Freak shows, or sideshows, were a very important part of every respectable circus. Among the various freaks, Mortado and Mirin Dajo, the human fountains, are certainly worth mentioning.
Among the various freaks that were presented in circuses in the first half of the twentieth century, Mortado, ‘the human fountain‘, is certainly worth mentioning for the undoubted originality of the exhibition.
He performed at the Dreamland Circus Sideshow in Coney Island since 1930 and his peculiarity was to make water gush from his hands and feet. How was this possible?
In reality, the solution was quite simple, albeit extraordinary. The man had real holes in his hands and feet and, sitting on a specially built chair, the ends of some copper pipes connected to a water tank came out of his sores, giving the illusion of a real human fountain!
A sort of evolution of fakirism, therefore, with a truly original component of spectacularity.
Mortado was born in Berlin, where he had already begun to perform in 1929 even if notoriety reached it in the United States. To prevent the wounds from healing, making the show no longer possible, corks were inserted into the holes.
To the few he had confided in, he told of when, as an officer in the German Navy, he had been captured in Africa by some natives who had crucified him. Miraculously managed to survive, he escaped and returned to Europe.

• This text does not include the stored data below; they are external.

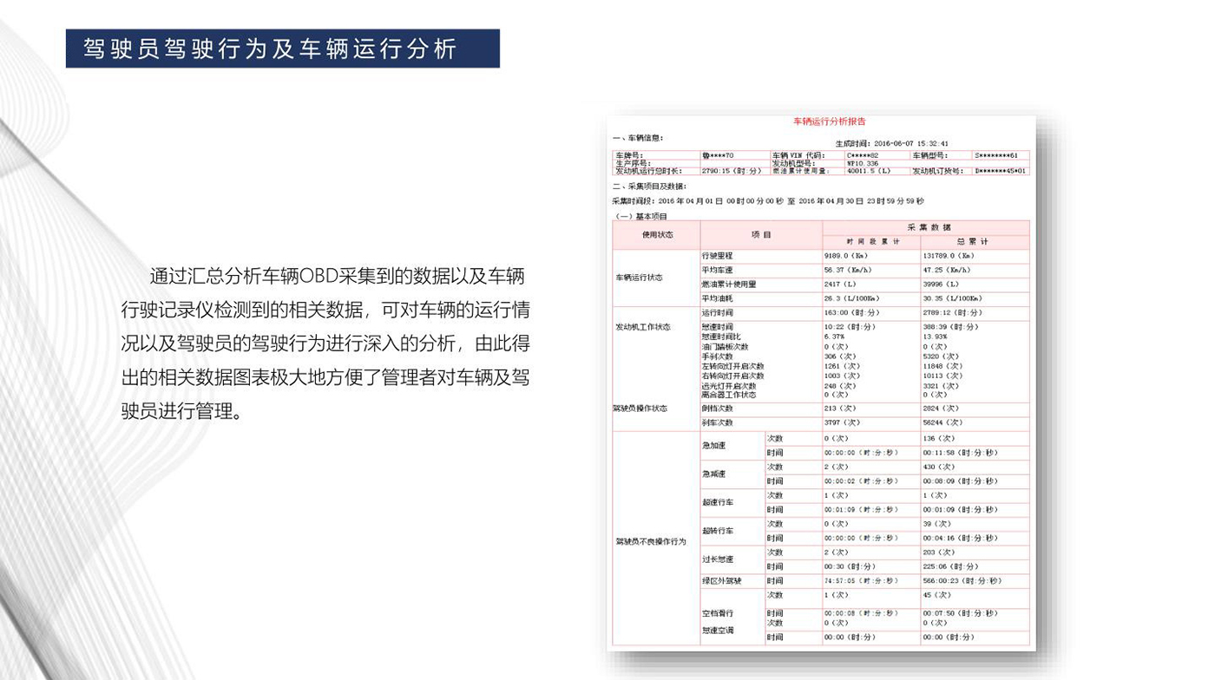
Task: Select the 车辆VIN代码 label cell
Action: click(x=797, y=155)
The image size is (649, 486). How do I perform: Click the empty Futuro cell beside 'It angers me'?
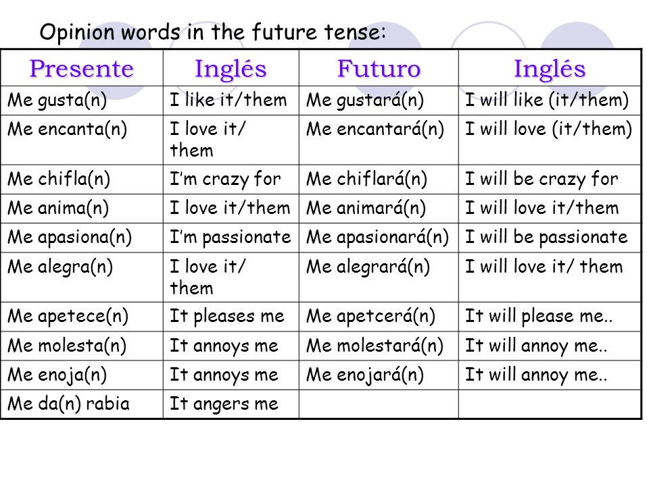point(379,404)
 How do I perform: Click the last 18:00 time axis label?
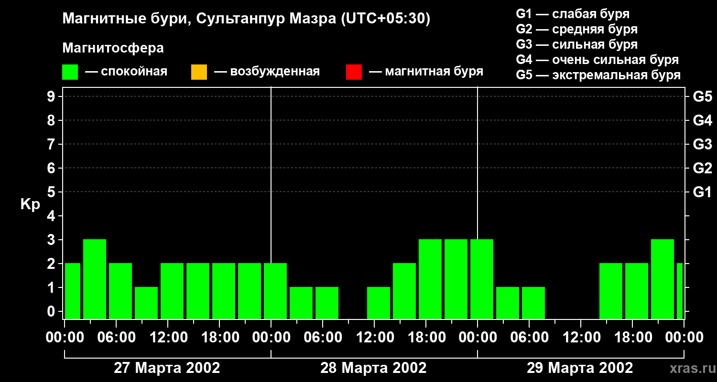coord(632,338)
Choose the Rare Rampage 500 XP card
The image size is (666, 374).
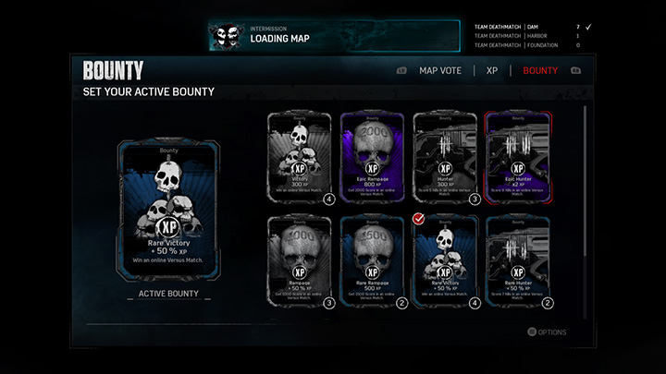[x=372, y=261]
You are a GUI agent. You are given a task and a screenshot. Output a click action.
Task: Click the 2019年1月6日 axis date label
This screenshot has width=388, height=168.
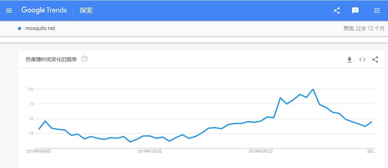coord(149,151)
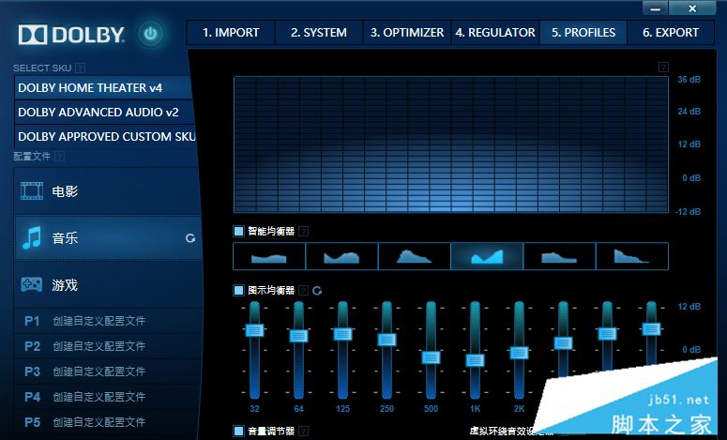Select DOLBY ADVANCED AUDIO v2 SKU
This screenshot has height=440, width=727.
click(x=103, y=113)
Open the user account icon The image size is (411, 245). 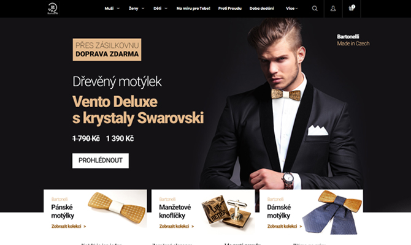point(333,9)
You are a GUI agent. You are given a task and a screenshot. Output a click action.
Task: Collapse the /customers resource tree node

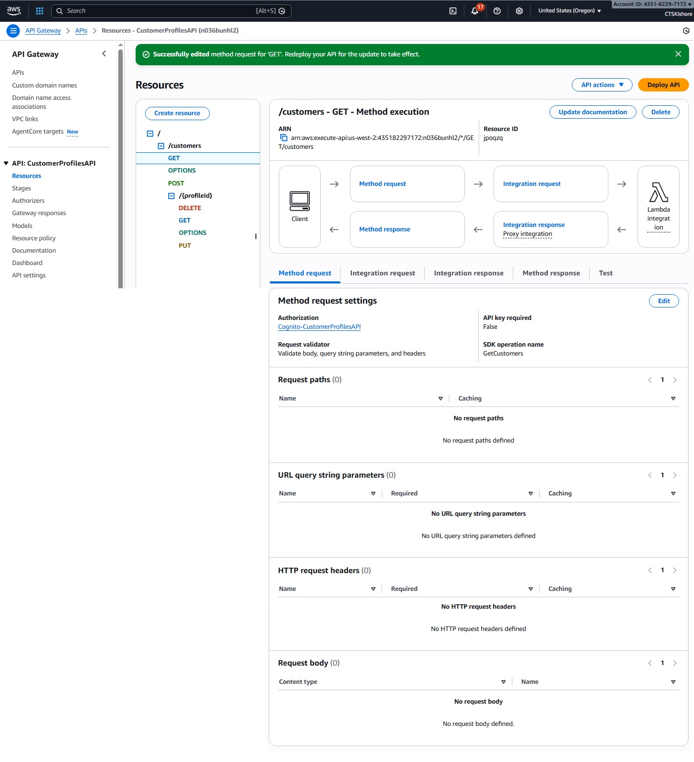pyautogui.click(x=161, y=146)
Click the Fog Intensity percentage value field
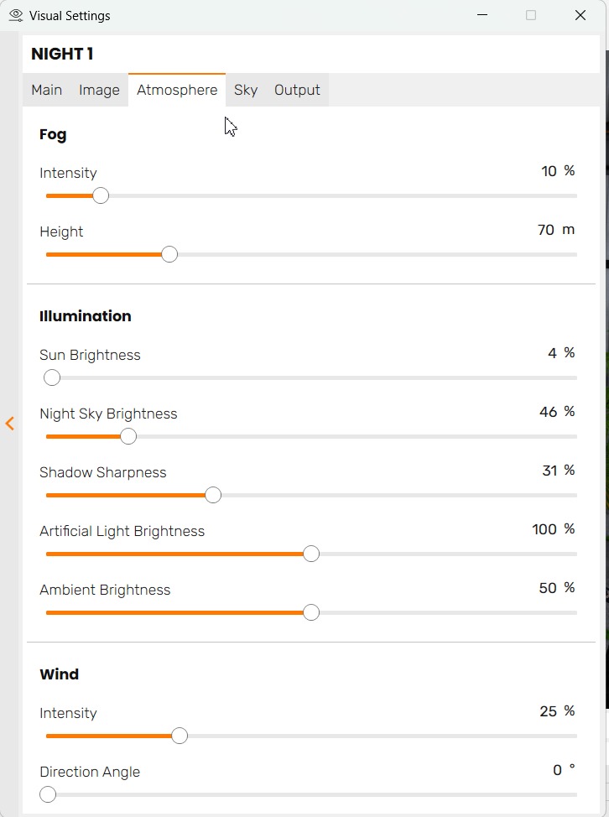609x817 pixels. point(549,171)
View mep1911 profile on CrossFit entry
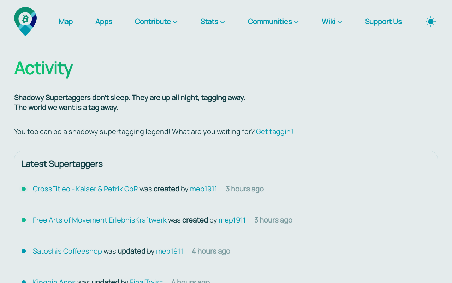 pos(203,189)
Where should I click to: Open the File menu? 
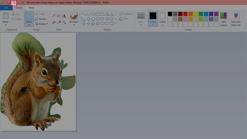pos(6,8)
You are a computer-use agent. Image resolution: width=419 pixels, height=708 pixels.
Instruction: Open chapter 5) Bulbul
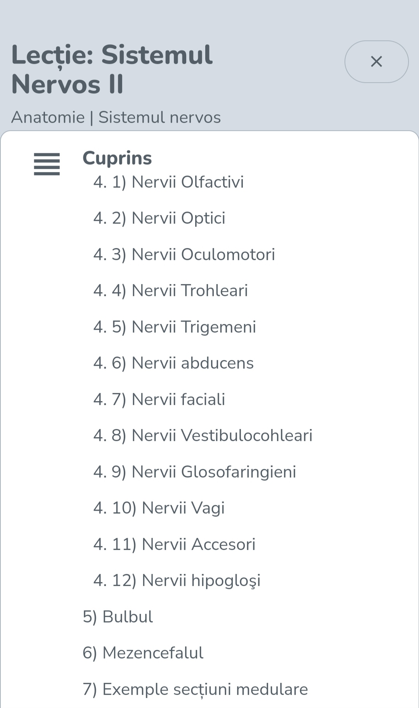click(x=118, y=617)
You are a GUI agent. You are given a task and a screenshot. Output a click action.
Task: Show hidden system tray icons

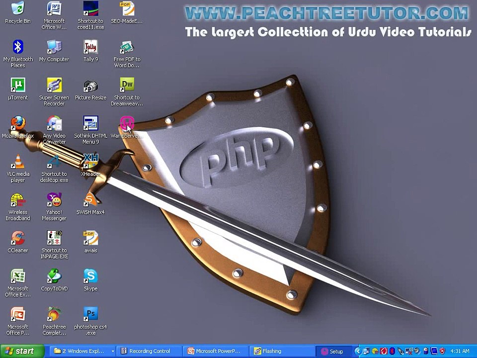point(358,351)
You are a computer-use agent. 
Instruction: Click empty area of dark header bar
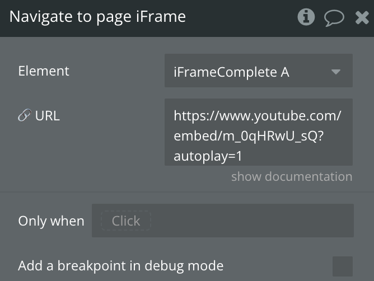(241, 18)
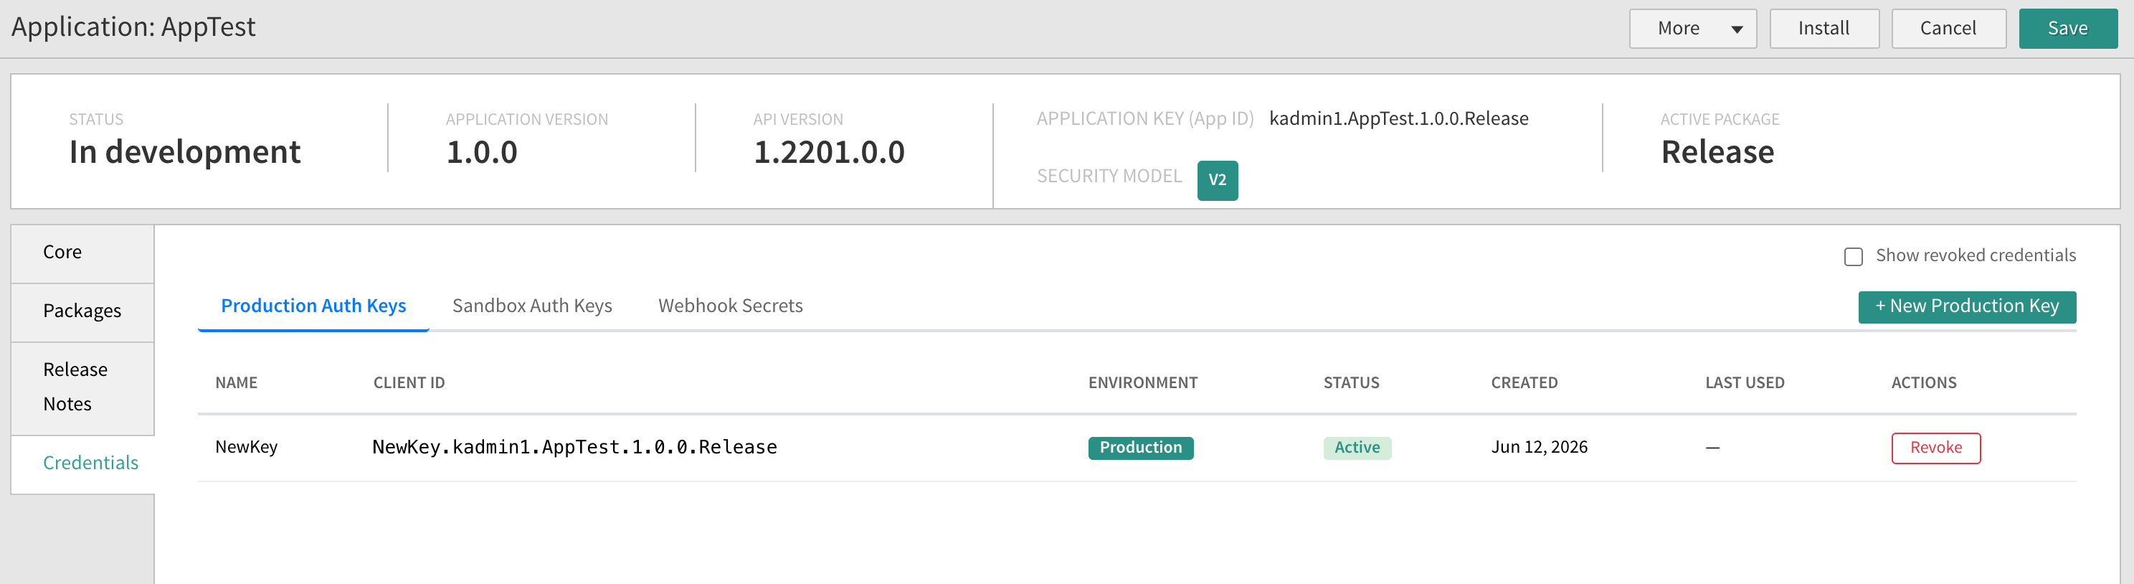Screen dimensions: 2134x584
Task: Sort by the Created column header
Action: point(1523,383)
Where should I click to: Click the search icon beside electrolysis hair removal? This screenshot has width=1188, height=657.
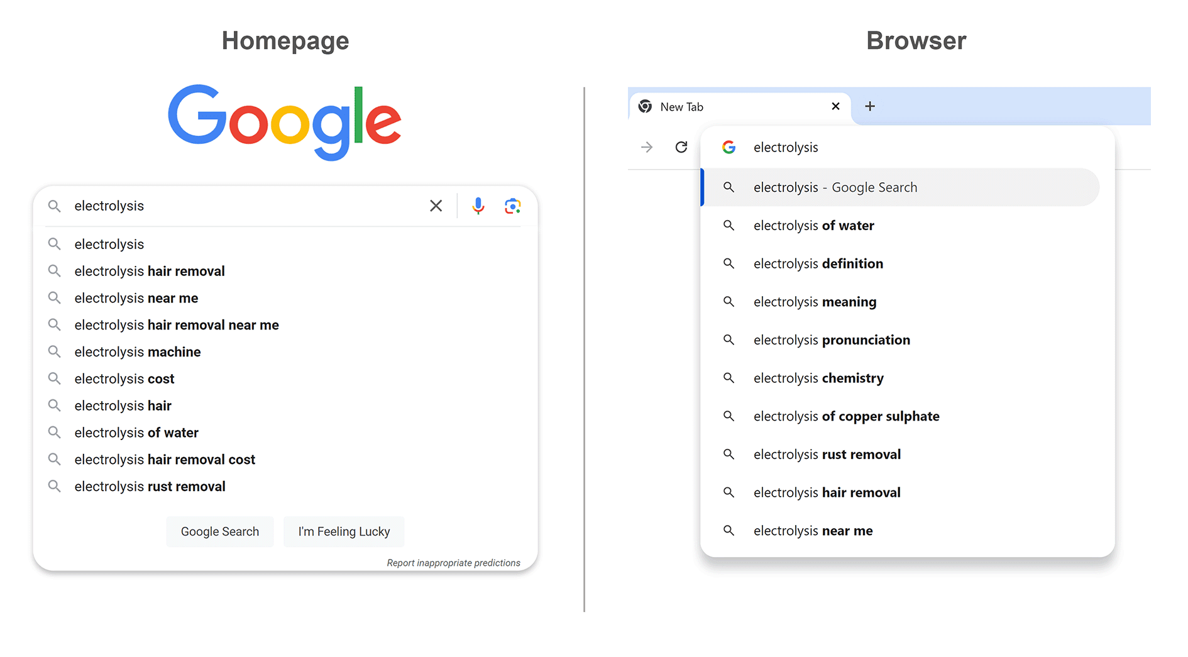[x=54, y=270]
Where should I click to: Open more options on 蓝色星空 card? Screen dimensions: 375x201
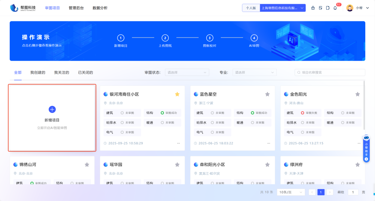coord(269,143)

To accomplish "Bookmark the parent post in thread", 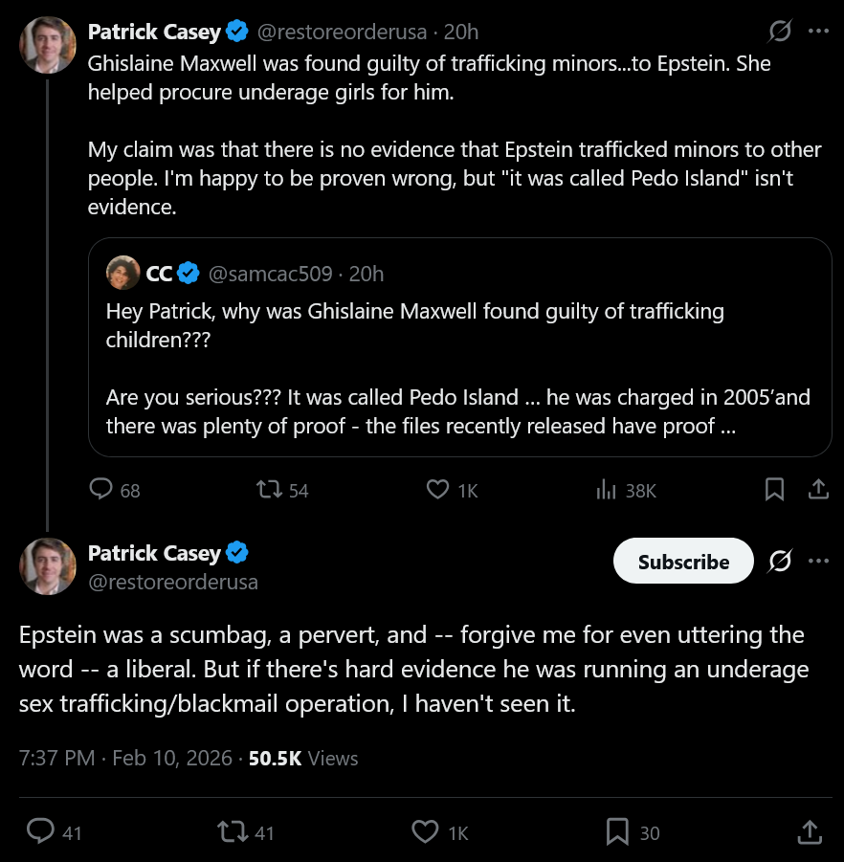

With those stigmata on hands and feet, he sometimes participated in religious re-enactments of the crucifixion, placing small bags of red liquid in the wounds, in place of corks, to give the impression of splashing blood and add realism. When interest in the show began to wane, the fakir disappeared as he came.
Mortado’s life remains largely unknown: according to the biography that was told in the sideshow, he was born in Berlin and fought during the First World War; performed for the first time in January 1929 before meeting a New York agent who made him sign a contract with Dreamland Circus for the summer of 1930.
But it’s hard to take this information at face value, as the same biography claimed that his injuries were the result of torture by phantom “native savages”.
The fact is that Mortado had holes in the palms of his hands and feet: when he was not acting on stage, he kept these wounds open by inserting corks.
Once the show started, he sat on a special throne equipped with copper tubes inserted into the open wounds.
Mortado, from time to time, proposed a live biblical crucifixion. He would place small bags of red liquid in his wounds, and let the assistant drive nails into his hands and feet: the bags broke, the fake blood flowed, and several people in the audience passed out.
As Mortado’s fame diminished, until it disappeared into oblivion, another man became famous for his supernatural gifts: the Dutch Mirin Dajo.
His stage name, in Esperanto, means “the wonderful“. He was born in 1912 in Rotterdam, with the name of Arnold Gerrit Henskes. Mirin Dajo took the art of the human pincushion to unattainable heights, yet he hid a much more interesting secret.
His show was truly extreme: Mirin Dajo, with the help of an assistant, let himself be pierced by a real sword. The blade passed through various vital organs, without causing harmful effects.
The wounds, which would have resulted in certain death for any other human being, did not seem to bother Dajo who could walk and move even when the sword had pierced the kidneys, liver, lungs, or (according to some witnesses) even the heart. Without the slightest trace of blood.
On several occasions, the blades were replaced with pipes that, a bit like Mortado did, pumped water, making Dajo’s body a spectacular fountain.
A similar type of undertaking is not unusual among Eastern fakirs: but normally they pierce the fat and “safe” layers of the body, where a sword is, if not harmless, at least not fatal.
Mirin Dajo, on the other hand, was puncturing himself in the most dangerous places. How did he do it? A matter of luck, of faith, or of a single biological apparatus?
He was subjected to several medical tests in Basel to try to understand what was the secret of his peculiar ability. The doctors of the time, despite x-rays and analyzes, could not understand how Dajo could survive such traumatic injuries.
But Mirin Dajo had a far more noble purpose. He was extremely religious and convinced that he was in contact with three guardian angels with whom he communicated telepathically: he had resolved to enter the world of entertainment not because he loved him, but simply because it seemed to him the easiest and fastest way to spread the message that he felt he had to deliver to humanity.
A message of peace, love, and abandonment of materialism. After each performance, he tried to deliver a short and inspiring speech to his audience.
He was sure that, faced with his indestructible body, people would begin to believe in a force that went beyond pure matter. That his example would have been a symbol of the man who resists death and would have made wars, hatred, and violence futile.
Unfortunately, he soon found himself frustrated by show business, which did not know what to do with his mystical sermons; his career lasted only three years, like that of Christ, the most cynical will notice, before Mirin Dajo died on May 26, 1948, due to a perforation of the aortic artery, perhaps following one of his shows “superhuman” in which he had ingested a nail which proved fatal.